Administrators see exit of club president as only salvation

Augusto César Lendoiro with a Depor club flag.
Augusto César Lendoiro with a Depor club flag.XURXO LOBATO

After two months of picking through the accounts at Deportivo la Coruña, the court-appointed administrators have presented a damning report on the stewardship of Augusto César Lendoiro and suggested it would be better for all concerned if the club president were to step down after 25 years in the post.

“The real causes of [Deportivo’s] insolvency lie in the fact of having maintained a mode of management disconnected from reality, taking on debts and investments for amounts absolutely outside of the economic means of the company,” the report reads.
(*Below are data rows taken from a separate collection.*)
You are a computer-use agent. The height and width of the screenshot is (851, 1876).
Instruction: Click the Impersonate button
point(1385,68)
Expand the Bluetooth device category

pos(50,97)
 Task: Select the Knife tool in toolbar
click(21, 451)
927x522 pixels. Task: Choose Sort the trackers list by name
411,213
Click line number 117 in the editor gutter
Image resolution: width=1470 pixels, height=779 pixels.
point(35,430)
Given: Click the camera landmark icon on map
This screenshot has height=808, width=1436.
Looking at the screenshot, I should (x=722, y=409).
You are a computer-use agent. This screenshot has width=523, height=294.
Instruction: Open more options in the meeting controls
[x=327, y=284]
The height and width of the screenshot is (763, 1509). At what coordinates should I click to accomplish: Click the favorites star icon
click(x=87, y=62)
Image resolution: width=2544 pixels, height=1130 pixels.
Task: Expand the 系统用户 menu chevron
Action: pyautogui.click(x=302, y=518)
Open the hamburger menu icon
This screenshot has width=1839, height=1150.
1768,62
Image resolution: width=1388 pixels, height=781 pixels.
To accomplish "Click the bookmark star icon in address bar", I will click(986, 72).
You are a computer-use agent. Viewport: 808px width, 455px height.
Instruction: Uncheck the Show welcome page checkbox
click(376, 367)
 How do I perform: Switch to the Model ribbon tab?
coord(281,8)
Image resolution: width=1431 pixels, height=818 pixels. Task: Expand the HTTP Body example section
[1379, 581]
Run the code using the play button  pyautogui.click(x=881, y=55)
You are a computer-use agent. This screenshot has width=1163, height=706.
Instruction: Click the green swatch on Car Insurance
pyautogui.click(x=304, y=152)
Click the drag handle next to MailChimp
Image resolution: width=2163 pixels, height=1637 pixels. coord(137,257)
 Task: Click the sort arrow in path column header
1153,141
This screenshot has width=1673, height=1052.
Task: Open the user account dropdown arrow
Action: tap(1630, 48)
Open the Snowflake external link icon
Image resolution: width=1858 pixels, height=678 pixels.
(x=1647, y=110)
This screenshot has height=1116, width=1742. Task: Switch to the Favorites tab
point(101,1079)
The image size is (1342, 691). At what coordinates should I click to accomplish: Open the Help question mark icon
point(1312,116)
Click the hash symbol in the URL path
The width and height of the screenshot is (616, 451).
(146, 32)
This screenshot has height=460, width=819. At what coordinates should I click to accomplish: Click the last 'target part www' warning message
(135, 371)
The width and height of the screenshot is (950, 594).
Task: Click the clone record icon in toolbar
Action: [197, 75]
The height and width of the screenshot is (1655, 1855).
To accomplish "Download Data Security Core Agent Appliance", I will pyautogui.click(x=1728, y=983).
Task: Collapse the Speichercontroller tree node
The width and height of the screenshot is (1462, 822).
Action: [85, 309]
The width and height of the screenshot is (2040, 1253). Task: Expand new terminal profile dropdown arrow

Furthermore, it contradicts the figures presented by Lendoiro at the last shareholders’ meeting in December. The president puts the club’s debts at 98.7 million euros, 34 million of which is owed to the tax man, whom Lendoiro accused of drowning the club in embargoes. The administrators say Deportivo’s debt stands at 156 million euros, 94 million of which is owed to the Treasury — almost a sixth of the combined total that all Spanish soccer clubs owe to the state.

Deportivo’s situation is precarious to say the least. The club sits bottom of Primera División and despite a local derby win over Celta last weekend is still six points adrift of 17th-placed Zaragoza. With a grand total of four wins all season, a miracle is needed if Depor is to avoid slipping straight back into Segunda, with all the financial implications of relegation. In spite of this, Lendoiro and the bean counters do agree on one thing: the club is viable. However, the latter state that will only be the case if the former is removed from the equation.

Among the list of creditors presented to the judge by the club is Lendoiro himself, who is owed 109,219 euros. The administrators claim this is improper because Deportivo did not inform the Mercantile Registry of changes to the club statutes, which in 1999 enshrined a salary for Lendoiro equivalent to one percent of the club’s budget. The statute in force recognized that this is impossible.

Lendoiro’s salary currently stands at 400,000 euros a year, but the judge has accepted the administrators’ petition to have it canceled. In the 13 years since the 1999 agreement, Lendoiro has pocketed somewhere in the region of eight million euros as president of Deportivo. During that period, the team won the Spanish league, the King’s Cup, two Spanish Supercups and reached the semifinals of the Champions League. At the time of “Super” Depor’s zenith, the club sounded out the then-new Bankruptcy Law. Lendoiro rejected the idea.

“The origin of the insolvency is that assets were wiped out because costs were higher than income, a situation that continued apace as though debts did not have to be paid and promises could be ignored [...] To blame the tax authority or other creditors constitutes sarcasm in trying to avoid recognition of a reckless and misguided business model,” the report reads.